§ TASK INPUTS
--
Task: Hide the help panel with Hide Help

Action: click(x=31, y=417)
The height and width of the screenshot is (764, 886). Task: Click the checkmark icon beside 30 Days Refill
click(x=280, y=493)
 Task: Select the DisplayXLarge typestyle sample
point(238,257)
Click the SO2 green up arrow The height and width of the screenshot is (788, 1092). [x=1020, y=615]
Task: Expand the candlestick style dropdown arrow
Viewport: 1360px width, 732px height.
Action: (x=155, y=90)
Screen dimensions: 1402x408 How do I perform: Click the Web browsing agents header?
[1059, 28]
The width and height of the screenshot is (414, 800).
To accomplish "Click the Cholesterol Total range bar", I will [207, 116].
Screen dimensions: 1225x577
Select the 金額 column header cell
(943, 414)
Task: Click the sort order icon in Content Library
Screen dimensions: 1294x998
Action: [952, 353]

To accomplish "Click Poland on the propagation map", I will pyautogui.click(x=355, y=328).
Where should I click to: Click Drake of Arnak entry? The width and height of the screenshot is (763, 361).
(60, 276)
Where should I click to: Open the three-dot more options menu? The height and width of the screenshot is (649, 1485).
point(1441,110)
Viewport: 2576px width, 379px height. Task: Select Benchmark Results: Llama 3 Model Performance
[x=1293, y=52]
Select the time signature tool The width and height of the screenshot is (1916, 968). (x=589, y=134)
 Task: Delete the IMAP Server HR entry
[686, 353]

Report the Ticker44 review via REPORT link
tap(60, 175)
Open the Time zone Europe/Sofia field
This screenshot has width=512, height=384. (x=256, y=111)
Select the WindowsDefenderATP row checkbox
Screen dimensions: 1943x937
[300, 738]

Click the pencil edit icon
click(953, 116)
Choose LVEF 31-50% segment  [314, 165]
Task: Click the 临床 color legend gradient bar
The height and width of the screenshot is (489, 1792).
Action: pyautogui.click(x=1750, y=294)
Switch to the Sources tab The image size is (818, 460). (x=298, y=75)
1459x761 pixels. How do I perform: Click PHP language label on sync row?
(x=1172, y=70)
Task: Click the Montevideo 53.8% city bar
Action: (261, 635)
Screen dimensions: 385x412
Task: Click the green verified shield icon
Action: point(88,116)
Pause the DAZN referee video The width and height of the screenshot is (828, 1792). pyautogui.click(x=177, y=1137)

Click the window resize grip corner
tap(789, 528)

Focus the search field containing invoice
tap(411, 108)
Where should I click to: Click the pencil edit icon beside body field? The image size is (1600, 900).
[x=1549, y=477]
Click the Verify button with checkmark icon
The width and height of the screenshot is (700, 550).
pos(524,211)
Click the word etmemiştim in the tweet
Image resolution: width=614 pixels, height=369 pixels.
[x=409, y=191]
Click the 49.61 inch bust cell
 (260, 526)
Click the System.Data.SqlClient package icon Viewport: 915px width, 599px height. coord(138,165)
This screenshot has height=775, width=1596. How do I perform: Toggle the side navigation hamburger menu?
--
§ HOW TO COMPLETE THIS TASK
All the records shown above need to be given again exactly.

§ YOUR RESPONSE
Task: Hide the help panel with Hide Help

Action: click(x=31, y=417)
The height and width of the screenshot is (764, 886). Task: Click the checkmark icon beside 30 Days Refill
click(x=280, y=493)
 Task: Select the DisplayXLarge typestyle sample
point(238,257)
Click the SO2 green up arrow The height and width of the screenshot is (788, 1092). [x=1020, y=615]
Task: Expand the candlestick style dropdown arrow
Viewport: 1360px width, 732px height.
Action: (x=155, y=90)
Screen dimensions: 1402x408 How do I perform: Click the Web browsing agents header?
[1059, 28]
The width and height of the screenshot is (414, 800).
To accomplish "Click the Cholesterol Total range bar", I will [207, 116].
Screen dimensions: 1225x577
Select the 金額 column header cell
(943, 414)
Task: Click the sort order icon in Content Library
Screen dimensions: 1294x998
Action: [952, 353]

To accomplish "Click Poland on the propagation map", I will pyautogui.click(x=355, y=328).
Where should I click to: Click Drake of Arnak entry? The width and height of the screenshot is (763, 361).
(60, 276)
Where should I click to: Open the three-dot more options menu? The height and width of the screenshot is (649, 1485).
point(1441,110)
Viewport: 2576px width, 379px height. Task: Select Benchmark Results: Llama 3 Model Performance
[x=1293, y=52]
Select the time signature tool The width and height of the screenshot is (1916, 968). (x=589, y=134)
 Task: Delete the IMAP Server HR entry
[686, 353]

Report the Ticker44 review via REPORT link
tap(60, 175)
Open the Time zone Europe/Sofia field
This screenshot has width=512, height=384. (x=256, y=111)
Select the WindowsDefenderATP row checkbox
Screen dimensions: 1943x937
[300, 738]

Click the pencil edit icon
click(953, 116)
Choose LVEF 31-50% segment  [314, 165]
Task: Click the 临床 color legend gradient bar
The height and width of the screenshot is (489, 1792).
Action: pyautogui.click(x=1750, y=294)
Switch to the Sources tab The image size is (818, 460). (x=298, y=75)
1459x761 pixels. How do I perform: Click PHP language label on sync row?
(x=1172, y=70)
Task: Click the Montevideo 53.8% city bar
Action: (261, 635)
Screen dimensions: 385x412
Task: Click the green verified shield icon
Action: point(88,116)
Pause the DAZN referee video The width and height of the screenshot is (828, 1792). pyautogui.click(x=177, y=1137)

Click the window resize grip corner
tap(789, 528)

Focus the search field containing invoice
tap(411, 108)
Where should I click to: Click the pencil edit icon beside body field? The image size is (1600, 900).
[x=1549, y=477]
Click the Verify button with checkmark icon
The width and height of the screenshot is (700, 550).
pos(524,211)
Click the word etmemiştim in the tweet
Image resolution: width=614 pixels, height=369 pixels.
[x=409, y=191]
Click the 49.61 inch bust cell
 (260, 526)
Click the System.Data.SqlClient package icon Viewport: 915px width, 599px height. coord(138,165)
This screenshot has height=775, width=1596. How do I perform: Toggle the side navigation hamburger menu?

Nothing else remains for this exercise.